Two of Maine’s most rural counties need to exponentially increase their housing production to meet state goals, something that officials say would be virtually impossible under the current economic circumstances.
A state report updated this week calls for a 1,283 percent increase in housing permits in Washington County by 2030. The increase would be 333 percent in Aroostook County. Those assumptions underlie the aggressive statewide goals outlined in a report last year saying Maine needs at least 76,000 new units to meet current and future demand.
While local officials said it’s good to quantify need, some think these goals are unrealistic, and will be impossible to meet under migration patterns that have historically seen people leave Maine’s rural counties. There is also an acute skilled labor shortage hitting these areas hard.
“When I read the report, I just kind of shook my head,” Michael Ellis, city manager of Calais, said. “I mean, it’s a great goal … but to achieve those numbers, there’s going to have to be a lot of things that are going to change.”
In the wake of LD 2003, a landmark housing law that requires municipalities to adopt standards around affordable housing, rural hubs have already made housing development far more straightforward, Tyler Brown, Presque Isle’s city manager, said. In Calais, commercial areas have been rezoned to allow housing, and old buildings were turned into multi-unit residences.
Despite that progress, Aroostook is only permitting an average of 90 new homes a year, and Washington County is only permitting 60, according to this week’s report. That is because of high building costs, the region’s reliance on smaller developers to build new housing and a shortage of people to do the construction work.
One of those contractors, Christopher Page, who owns Middle River Builders of Marshfield, said he is closing his business due to the labor shortage despite a waiting list that has routinely had 25 names or more. He only tackles a dozen projects a year, which are mostly custom-built homes for wealthier out-of-staters.

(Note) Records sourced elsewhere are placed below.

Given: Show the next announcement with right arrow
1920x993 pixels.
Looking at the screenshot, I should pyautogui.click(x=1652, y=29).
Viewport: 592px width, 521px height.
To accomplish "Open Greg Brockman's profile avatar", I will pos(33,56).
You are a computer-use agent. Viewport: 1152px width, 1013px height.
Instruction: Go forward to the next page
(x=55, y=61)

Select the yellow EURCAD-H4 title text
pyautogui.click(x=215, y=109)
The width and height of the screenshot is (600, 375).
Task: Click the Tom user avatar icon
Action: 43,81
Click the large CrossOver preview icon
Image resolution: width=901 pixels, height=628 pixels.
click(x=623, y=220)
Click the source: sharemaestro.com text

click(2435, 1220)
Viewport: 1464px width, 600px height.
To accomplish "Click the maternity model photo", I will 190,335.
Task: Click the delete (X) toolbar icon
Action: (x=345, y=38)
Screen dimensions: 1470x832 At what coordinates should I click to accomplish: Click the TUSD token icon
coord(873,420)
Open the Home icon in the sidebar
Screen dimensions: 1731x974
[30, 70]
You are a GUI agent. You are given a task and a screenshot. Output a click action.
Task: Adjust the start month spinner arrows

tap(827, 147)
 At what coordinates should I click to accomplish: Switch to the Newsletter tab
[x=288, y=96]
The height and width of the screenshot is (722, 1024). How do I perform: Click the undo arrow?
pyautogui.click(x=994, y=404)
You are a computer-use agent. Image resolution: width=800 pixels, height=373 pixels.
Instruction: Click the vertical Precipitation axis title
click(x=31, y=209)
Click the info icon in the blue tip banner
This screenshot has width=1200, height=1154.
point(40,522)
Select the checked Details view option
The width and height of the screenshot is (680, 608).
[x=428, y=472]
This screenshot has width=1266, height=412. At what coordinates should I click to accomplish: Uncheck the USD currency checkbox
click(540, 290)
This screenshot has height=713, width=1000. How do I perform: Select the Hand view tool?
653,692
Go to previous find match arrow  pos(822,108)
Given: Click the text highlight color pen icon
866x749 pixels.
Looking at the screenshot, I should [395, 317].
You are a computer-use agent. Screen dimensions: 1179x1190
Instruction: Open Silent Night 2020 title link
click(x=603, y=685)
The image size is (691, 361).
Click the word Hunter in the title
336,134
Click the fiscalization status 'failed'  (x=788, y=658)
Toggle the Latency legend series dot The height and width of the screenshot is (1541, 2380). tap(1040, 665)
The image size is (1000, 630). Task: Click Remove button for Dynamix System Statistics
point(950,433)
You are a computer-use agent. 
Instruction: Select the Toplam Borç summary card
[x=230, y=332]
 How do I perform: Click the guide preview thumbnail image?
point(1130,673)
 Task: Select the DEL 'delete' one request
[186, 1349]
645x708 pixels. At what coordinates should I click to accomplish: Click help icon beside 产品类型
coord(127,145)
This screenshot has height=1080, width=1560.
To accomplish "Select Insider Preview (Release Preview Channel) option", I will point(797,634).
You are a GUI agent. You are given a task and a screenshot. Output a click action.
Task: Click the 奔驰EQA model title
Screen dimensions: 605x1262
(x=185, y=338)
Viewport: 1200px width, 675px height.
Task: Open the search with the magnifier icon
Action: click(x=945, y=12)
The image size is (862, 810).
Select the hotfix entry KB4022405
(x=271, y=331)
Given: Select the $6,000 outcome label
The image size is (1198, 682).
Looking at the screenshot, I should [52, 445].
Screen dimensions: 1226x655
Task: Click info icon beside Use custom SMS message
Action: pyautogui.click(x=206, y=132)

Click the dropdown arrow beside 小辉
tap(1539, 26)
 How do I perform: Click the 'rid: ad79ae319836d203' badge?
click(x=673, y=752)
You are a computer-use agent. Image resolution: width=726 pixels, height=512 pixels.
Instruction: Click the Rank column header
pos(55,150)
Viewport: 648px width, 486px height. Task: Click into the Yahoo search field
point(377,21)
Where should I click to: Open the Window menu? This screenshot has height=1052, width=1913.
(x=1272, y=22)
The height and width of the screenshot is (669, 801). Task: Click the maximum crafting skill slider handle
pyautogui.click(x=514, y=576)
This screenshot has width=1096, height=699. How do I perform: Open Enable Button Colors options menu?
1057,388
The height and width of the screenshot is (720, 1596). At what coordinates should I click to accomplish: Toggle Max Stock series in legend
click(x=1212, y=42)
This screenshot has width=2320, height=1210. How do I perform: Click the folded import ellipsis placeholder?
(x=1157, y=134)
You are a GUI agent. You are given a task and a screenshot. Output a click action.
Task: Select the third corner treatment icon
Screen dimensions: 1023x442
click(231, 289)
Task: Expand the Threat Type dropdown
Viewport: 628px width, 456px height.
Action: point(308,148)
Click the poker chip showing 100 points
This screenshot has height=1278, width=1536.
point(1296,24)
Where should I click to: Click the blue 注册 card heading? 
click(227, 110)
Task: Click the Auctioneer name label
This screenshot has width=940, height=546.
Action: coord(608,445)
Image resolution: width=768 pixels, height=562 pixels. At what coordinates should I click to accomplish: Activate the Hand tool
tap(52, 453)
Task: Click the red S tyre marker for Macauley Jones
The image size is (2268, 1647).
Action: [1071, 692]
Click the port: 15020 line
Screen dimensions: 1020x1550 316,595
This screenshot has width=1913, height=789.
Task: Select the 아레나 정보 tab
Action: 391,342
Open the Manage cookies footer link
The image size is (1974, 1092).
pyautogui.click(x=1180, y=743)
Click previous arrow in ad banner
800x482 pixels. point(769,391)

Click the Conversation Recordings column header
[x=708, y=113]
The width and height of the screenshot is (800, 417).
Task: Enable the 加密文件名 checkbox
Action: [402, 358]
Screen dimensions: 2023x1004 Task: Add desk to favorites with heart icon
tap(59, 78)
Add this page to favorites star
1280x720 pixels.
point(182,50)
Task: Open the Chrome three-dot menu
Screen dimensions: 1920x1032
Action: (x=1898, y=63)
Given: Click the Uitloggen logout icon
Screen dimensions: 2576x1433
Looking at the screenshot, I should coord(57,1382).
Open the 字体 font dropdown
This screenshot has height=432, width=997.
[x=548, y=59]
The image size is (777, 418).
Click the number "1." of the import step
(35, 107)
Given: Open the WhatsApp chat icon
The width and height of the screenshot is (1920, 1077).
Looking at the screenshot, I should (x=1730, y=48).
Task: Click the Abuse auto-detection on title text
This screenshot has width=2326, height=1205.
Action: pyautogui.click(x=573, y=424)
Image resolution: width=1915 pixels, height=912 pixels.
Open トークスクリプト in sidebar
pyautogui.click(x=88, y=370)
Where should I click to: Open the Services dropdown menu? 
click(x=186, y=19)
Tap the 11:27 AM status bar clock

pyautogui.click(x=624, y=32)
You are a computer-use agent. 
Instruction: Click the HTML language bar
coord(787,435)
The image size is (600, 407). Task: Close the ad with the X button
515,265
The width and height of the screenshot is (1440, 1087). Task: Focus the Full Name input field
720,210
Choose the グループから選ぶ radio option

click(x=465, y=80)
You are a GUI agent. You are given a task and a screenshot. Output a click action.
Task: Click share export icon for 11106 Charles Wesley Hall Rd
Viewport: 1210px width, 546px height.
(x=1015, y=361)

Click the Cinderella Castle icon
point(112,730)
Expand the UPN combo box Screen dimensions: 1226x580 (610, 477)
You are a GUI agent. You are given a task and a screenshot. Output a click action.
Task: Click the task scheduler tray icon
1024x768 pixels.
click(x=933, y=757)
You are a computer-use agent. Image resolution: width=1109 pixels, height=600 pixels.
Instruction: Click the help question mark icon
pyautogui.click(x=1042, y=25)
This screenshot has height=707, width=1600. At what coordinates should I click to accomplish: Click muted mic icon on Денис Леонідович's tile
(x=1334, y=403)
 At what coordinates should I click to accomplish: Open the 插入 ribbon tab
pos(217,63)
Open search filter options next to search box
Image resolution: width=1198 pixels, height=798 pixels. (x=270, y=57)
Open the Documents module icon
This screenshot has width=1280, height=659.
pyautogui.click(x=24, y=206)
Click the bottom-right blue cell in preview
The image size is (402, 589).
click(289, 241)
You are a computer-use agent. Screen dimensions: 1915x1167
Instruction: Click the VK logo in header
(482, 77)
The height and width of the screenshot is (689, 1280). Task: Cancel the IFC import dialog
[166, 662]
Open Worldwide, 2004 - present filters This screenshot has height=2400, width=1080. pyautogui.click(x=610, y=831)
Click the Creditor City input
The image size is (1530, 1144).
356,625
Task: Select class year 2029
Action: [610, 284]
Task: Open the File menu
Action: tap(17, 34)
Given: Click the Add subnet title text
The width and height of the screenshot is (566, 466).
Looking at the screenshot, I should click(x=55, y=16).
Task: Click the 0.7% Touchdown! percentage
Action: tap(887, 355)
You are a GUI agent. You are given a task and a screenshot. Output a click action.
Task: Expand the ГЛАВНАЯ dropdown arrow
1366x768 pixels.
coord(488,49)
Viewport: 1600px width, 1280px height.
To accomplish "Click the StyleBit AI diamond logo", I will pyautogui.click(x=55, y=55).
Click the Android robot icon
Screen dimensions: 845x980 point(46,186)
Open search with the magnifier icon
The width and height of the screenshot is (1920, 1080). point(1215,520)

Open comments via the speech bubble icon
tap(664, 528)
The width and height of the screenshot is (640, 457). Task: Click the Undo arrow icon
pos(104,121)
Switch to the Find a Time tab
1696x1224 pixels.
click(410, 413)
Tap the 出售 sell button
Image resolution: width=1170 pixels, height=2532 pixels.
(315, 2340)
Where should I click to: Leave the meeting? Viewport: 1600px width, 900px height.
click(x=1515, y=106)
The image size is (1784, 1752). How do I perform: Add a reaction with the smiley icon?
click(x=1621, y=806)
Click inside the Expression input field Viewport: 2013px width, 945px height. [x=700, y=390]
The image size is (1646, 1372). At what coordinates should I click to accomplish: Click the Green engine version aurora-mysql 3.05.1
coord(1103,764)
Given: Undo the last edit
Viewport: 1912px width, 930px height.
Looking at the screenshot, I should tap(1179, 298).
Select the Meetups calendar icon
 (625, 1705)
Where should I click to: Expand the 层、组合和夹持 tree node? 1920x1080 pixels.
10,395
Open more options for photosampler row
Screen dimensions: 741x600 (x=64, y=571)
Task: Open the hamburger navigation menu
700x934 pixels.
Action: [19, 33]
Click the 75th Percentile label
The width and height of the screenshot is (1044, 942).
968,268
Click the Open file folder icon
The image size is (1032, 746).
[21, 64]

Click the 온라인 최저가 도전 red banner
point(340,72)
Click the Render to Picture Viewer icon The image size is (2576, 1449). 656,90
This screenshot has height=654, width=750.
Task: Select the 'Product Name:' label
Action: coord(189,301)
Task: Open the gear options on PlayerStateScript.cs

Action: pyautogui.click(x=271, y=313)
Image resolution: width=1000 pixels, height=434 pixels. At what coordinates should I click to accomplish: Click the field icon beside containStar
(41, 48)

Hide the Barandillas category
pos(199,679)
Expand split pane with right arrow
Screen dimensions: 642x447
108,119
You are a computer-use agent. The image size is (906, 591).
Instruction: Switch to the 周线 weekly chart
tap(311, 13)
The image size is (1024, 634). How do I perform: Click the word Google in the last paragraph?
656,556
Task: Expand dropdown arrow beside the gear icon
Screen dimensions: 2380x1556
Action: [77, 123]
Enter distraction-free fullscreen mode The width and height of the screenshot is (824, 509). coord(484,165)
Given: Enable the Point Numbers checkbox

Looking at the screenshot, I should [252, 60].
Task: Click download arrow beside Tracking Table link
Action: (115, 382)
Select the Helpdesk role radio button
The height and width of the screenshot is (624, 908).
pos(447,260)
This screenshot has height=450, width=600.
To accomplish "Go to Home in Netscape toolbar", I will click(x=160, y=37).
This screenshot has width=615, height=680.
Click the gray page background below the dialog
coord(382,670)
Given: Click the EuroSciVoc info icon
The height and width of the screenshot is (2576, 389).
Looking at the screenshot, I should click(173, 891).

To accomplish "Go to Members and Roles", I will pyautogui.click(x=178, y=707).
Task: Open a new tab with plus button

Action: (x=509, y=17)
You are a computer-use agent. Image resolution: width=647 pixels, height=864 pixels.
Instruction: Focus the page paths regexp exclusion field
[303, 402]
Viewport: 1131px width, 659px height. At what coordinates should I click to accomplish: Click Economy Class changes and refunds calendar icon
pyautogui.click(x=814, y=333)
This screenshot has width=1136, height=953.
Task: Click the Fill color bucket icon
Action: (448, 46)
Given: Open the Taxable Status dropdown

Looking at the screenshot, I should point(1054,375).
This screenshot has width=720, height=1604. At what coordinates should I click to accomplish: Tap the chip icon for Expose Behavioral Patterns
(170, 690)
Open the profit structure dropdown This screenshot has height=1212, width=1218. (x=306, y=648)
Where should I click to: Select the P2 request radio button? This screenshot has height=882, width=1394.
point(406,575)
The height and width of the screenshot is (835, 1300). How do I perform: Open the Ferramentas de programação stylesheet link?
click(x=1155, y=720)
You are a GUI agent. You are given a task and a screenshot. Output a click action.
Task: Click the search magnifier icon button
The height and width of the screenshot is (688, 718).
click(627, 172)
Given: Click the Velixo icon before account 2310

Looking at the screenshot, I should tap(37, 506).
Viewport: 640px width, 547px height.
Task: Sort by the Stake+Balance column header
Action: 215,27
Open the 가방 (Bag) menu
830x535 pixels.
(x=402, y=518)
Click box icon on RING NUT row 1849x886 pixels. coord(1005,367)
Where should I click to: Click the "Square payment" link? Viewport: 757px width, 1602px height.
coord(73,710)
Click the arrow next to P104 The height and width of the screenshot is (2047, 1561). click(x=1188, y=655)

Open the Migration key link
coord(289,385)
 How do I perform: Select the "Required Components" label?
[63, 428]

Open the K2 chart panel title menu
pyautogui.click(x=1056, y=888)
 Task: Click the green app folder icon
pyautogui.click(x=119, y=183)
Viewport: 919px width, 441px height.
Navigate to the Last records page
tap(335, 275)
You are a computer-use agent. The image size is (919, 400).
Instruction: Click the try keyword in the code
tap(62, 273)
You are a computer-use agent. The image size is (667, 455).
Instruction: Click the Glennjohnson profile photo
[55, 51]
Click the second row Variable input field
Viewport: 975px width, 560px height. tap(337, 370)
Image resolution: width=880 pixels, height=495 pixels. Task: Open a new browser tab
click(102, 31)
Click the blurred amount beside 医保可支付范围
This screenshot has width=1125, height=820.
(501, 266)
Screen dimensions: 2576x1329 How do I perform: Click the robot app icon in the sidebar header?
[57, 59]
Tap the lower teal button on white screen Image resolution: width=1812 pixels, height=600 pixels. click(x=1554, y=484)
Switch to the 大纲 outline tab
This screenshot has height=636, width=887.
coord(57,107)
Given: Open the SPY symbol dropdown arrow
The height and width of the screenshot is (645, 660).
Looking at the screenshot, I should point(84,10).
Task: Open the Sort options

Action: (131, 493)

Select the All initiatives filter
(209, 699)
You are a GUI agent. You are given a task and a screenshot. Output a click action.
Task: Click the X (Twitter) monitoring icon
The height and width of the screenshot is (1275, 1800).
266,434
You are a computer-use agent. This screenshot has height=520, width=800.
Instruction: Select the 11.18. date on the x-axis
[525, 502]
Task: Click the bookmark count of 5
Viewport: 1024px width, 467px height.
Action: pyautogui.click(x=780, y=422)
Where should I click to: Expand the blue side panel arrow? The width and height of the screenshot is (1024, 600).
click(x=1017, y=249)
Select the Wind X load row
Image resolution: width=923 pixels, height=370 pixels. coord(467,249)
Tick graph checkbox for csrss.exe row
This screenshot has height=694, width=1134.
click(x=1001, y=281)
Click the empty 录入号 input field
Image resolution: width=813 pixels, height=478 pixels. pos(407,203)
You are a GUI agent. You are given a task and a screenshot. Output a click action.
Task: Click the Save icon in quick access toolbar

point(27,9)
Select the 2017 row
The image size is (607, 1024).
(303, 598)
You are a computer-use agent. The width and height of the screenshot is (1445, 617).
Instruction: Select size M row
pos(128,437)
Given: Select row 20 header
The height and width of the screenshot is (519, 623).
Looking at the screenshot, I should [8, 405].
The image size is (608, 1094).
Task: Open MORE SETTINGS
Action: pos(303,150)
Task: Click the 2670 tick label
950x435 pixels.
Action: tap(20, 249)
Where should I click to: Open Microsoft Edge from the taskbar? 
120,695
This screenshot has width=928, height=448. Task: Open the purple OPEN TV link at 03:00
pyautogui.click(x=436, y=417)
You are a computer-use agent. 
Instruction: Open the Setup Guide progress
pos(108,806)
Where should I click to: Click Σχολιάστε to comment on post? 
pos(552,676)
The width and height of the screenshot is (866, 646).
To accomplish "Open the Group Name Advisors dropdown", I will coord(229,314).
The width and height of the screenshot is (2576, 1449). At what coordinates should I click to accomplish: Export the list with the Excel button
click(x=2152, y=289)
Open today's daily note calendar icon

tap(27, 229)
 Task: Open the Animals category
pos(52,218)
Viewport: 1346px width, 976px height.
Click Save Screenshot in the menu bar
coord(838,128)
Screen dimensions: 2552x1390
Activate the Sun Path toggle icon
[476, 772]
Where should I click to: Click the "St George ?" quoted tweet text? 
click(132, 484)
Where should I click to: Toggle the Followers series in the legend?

Most new housing in Maine’s rural counties is being built by small companies like his, he said. That makes upping production difficult, especially when it comes to the affordable rental housing for which there is a huge need among people who already live in the region.
“We don’t have the dollars to drive that,” Page said. “Affordable housing just is not super profitable to build, and there’s no entities to build them.”
In Aroostook, the Northern Maine Development Commission is taking this up directly, partnering with smaller construction companies who “haven’t really dipped their toes into the world of major development” and connecting them with funding sources, Kristen Henry, a development specialist, said. Henry was part of the advisory committee that put together the new report.
MaineHousing, the state housing authority, has also introduced programs that specifically aim to develop rural affordable housing and make headway towards the state’s lofty regional production goals, which are not mandates.
That rural rental housing program has recently resulted in 18 affordable units being constructed in Madison. Another program, funded through the Genesis Community Loan Fund, offers technical assistance to municipalities trying to ramp up affordable housing production.
Local officials are also pointing to increasing enrollment in Maine’s technical colleges as a way to shore up workforce shortages. The prevailing sentiment is that these goals are ambitious and “aggressive,” Brown said, but they are attainable if the construction climate in rural Maine transforms.
“It’s a lot of catching up we have to do, but I definitely feel it’s achievable,” Henry said.